L'uomo della frontiera
Più che una variazione sul tema di Gangs of New York, Il petroliere ne è piuttosto il contraltare. Se non politico, almeno cinematografico. Sbaglia allora chi vede nel nuovo film di Paul Thomas Anderson - che andrebbe digerito e con tempi davvero più lunghi di quanto l'esigenza giornalistica imponga - un classico affresco storico in costume sulla fine di un epoca o sulla "nascita di una nazione" fondata sul sangue. Il minatore che si fece petroliere Daniel Plainview è un uomo del suo tempo, ma non solo. E' soprattutto un uomo duro, scaltro, violento, senza Dio, incapace di non odiare e profondamente competitivo. Farne la metafora dello spirito di una nazione o della corruzione e dello sfruttamento è il risultato di una lettura storica legittimata dalla collocazione temporale, ma non dimostrata dalla lettura del film. Perché nonostante la funerea personalità di Daniel, il suo spirito capitalista, la sua natura darwinista e la sua lotta all'opportunismo religioso, troppo rare e troppo indecise sono le tracce di una volontà storico-descrittiva nel film di Anderson per sottoscrivere questa ipotesi. La storia è lì, ovvio, ma sullo sfondo. Con tutta la sua invadenza ineliminabile questo è logico. Ma non è il tema del contendere: non è questo che anima le intenzioni di Anderson. Il petroliere non racconta un'epopea in costume sul passaggio alla modernità; è necessario ribadirlo. D'altronde sotto questo aspetto il film di Anderson ha davvero ben poco da dire e soprattutto niente di nuovo, anche perché prende l'ispirazione da un romanzo di Upton Sinclair del 1927 che è opera impressionistica dal sapore antropologico più che socio-economico. Il petroliere racconta allora l'inferno personale di un uomo che non ha un passato e non ha un futuro e attraversa il tempo solo e incapace di vivere nel mondo con gli altri.
Basterebbe il bellissimo incipit, denso e vigoroso, a dimostrare che il film vuole raccontare l'epos di un uomo piuttosto che di una nazione. Siamo nel 1898 e Daniel è solo, chiuso in uno scavo della selvaggia California, intento a trovare pietre d'argento con tutti i mezzi e l'ingegno di cui dispone.
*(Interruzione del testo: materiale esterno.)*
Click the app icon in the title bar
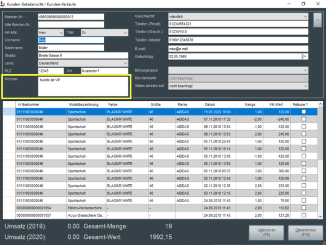point(5,4)
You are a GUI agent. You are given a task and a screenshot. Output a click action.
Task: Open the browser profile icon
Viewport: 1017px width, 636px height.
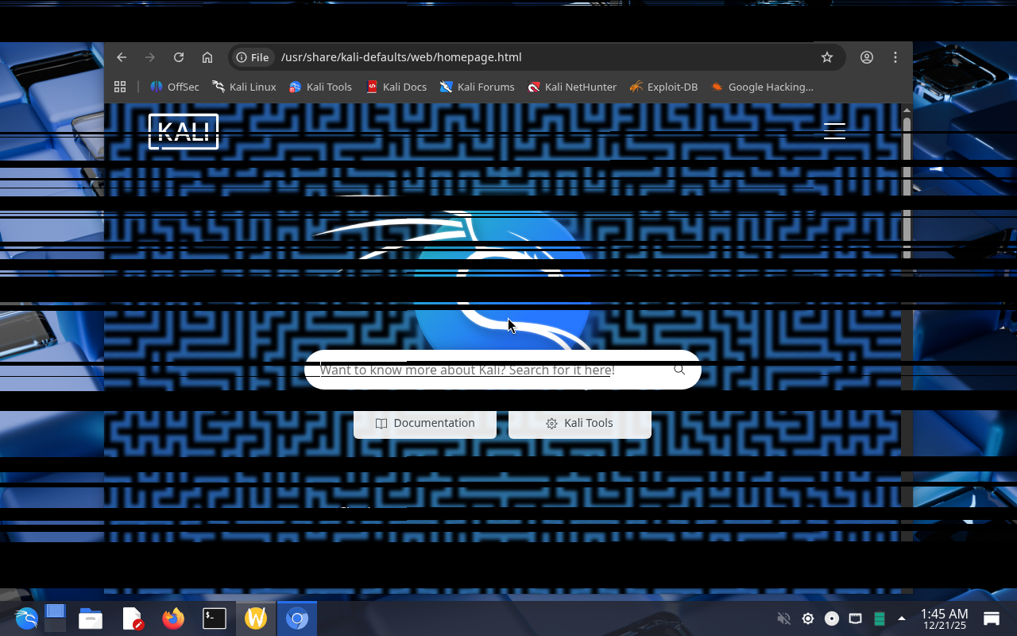pyautogui.click(x=867, y=57)
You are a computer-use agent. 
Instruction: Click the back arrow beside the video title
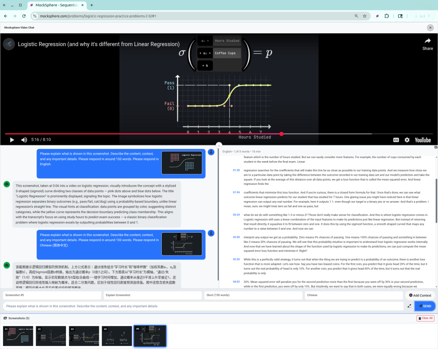click(x=9, y=44)
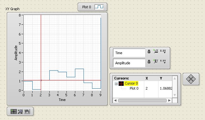
Task: Open the Time axis format x.xx menu
Action: (x=163, y=51)
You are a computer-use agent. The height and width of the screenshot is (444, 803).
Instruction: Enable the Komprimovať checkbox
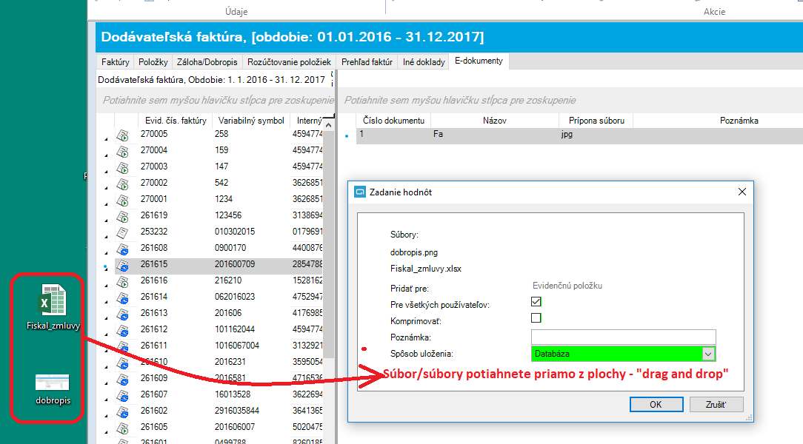coord(536,318)
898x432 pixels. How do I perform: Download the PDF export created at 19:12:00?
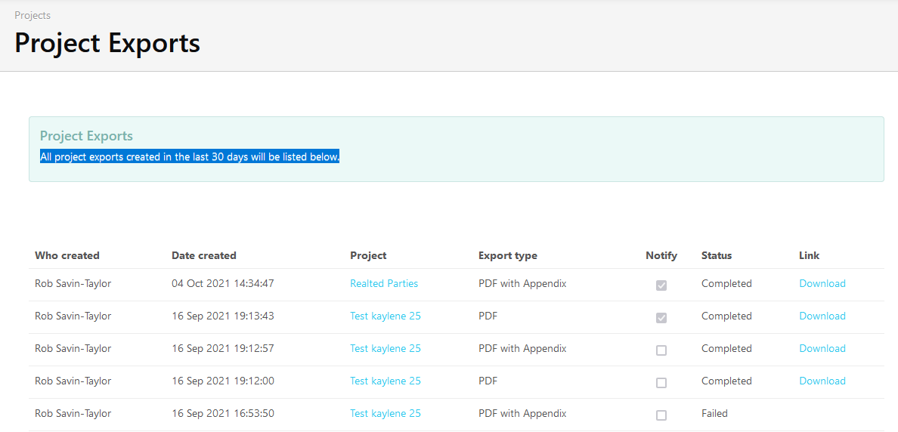(822, 381)
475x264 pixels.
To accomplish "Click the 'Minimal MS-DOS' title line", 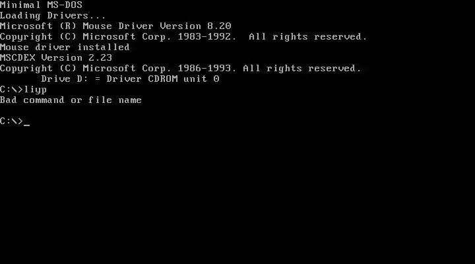I will [x=41, y=5].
Improvvisamente e incidentalmente dal terreno emerge del petrolio, la cui scoperta oltre a cambiargli la vita gli costerà la deambulazione. La prima ellisse ci trasporta avanti nel tempo di pochi anni, all'inizio del novecento e delle fortune petrolifere di Daniel e di suo figlio H.W., ancora in fasce. Neanche è finito il primo "atto" del film che è chiaro che Anderson non può e non vuole affrancarsi dal suo uomo che aleggia, anche nelle rarissime scene in cui è assente dalla scena, con la sua fisicità e il suo sguardo magnetico e minaccioso. La presenza di quello che - hic et nunc - è il più grande attore vivente sotto questo aspetto fa il resto. Daniel Day-Lewis è un corpo calamita di sentimenti tesi e oscuri. La sua aderenza a un personaggio complesso, contraddittorio, affascinante e manipolatore supera ogni immaginazione. La sua interpretazione, supportata dalla frontalità sorprendente della messa in scena e dalla straordinaria colonna sonora composta da Jonny Greenwood creano un'indomabile tensione sotterranea, di cui si fa fatica a liberarsi perfino ore dopo la visione.
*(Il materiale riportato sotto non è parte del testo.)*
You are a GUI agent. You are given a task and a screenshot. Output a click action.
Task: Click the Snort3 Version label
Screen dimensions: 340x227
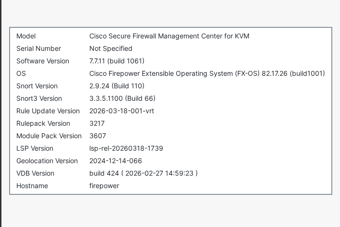tap(39, 98)
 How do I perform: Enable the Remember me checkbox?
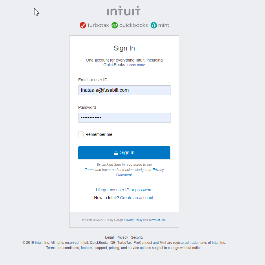(x=81, y=134)
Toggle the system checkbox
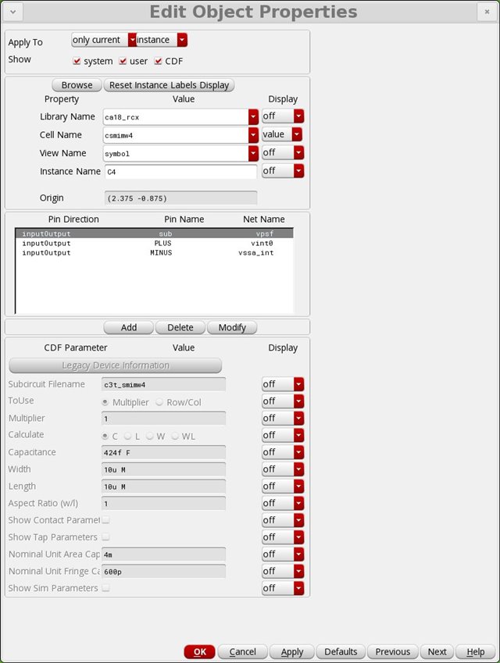The height and width of the screenshot is (663, 500). coord(77,61)
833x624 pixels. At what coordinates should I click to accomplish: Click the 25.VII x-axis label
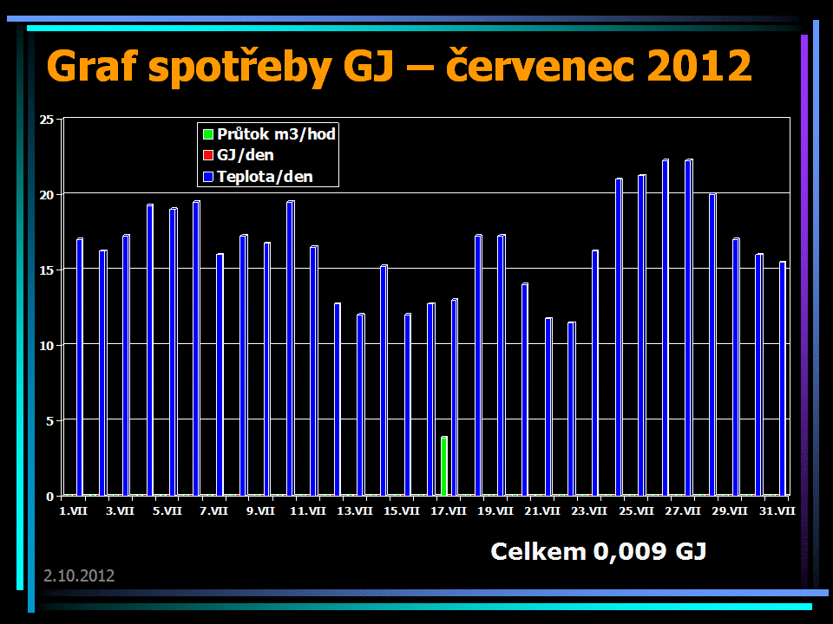(636, 511)
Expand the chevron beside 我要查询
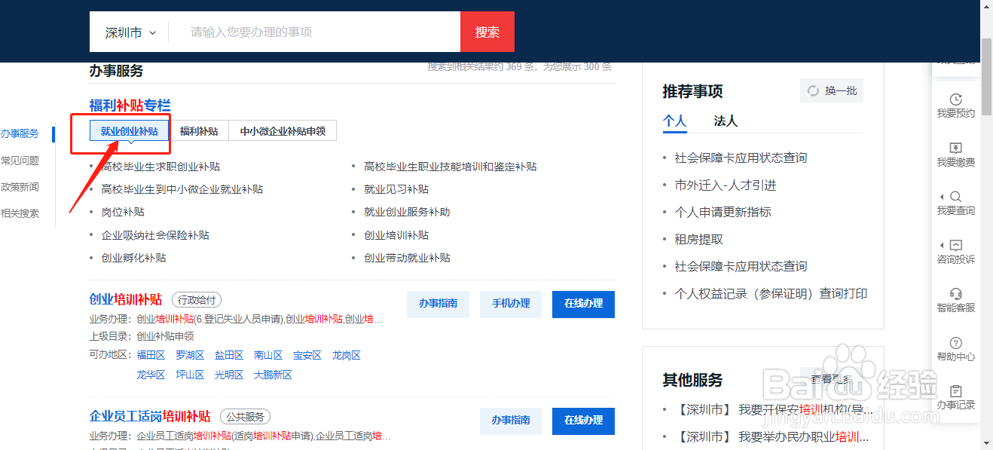This screenshot has height=450, width=993. point(943,197)
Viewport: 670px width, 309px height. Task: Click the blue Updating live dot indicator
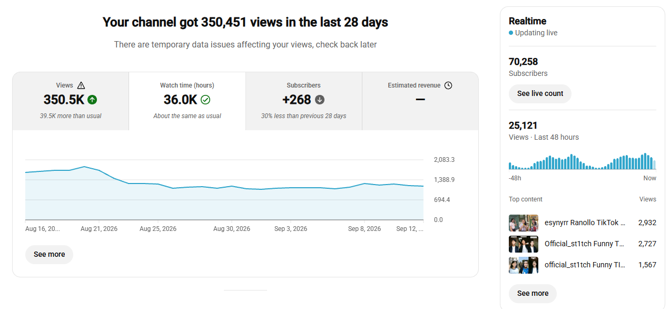[x=511, y=33]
E' ovvio che non è più tempo di cinema post-moderno per Anderson (e per chiunque altro, fratelli Coen inclusi), non c'è più spazio per il virtuosismo di Magnolia o per i giochi cromatici e le ellissi acrobatiche di Ubriaco d'amore. Il miglior cinema americano sembra inequivocabilmente tornare indietro nel tempo e Anderson si adegua portando in dote la sua innata abilità narrativa e uno sguardo che lascia il segno. Eppure c'è qualcosa che distanzia Il petroliere dall'opera pienamente compiuta e le prime avvisaglie si scorgono nella parte centrale, quando, dopo aver avviato l'attività a Little Boston, il personaggio di Daniel si fa progressivamente più oscuro, senza un fuori campo sufficiente a giustificarne adeguatamente il percorso psicologico. Dall'abbandono del figlio divenuto sordo, al violento contrasto con il predicatore Eli, fino all'uccisione dell'impostore che si spacciava per suo fratello, la discesa verso gli inferi di Daniel dimostra che a Anderson manca ancora un umanesimo spontaneo, capace di fare volare il suo cinema in territori emotivi meno saturi. Si arriva così al durissimo epilogo emotivamente un po' sazi e si ha la sensazione che regista e attore siano usciti fuori controllo. E' probabilmente per questo che ci si libera con meno fatica degli ultimi minuti, che dovrebbero essere i più indigesti, rispetto ai numerosi picchi precedenti, generosamente disseminati nella storia.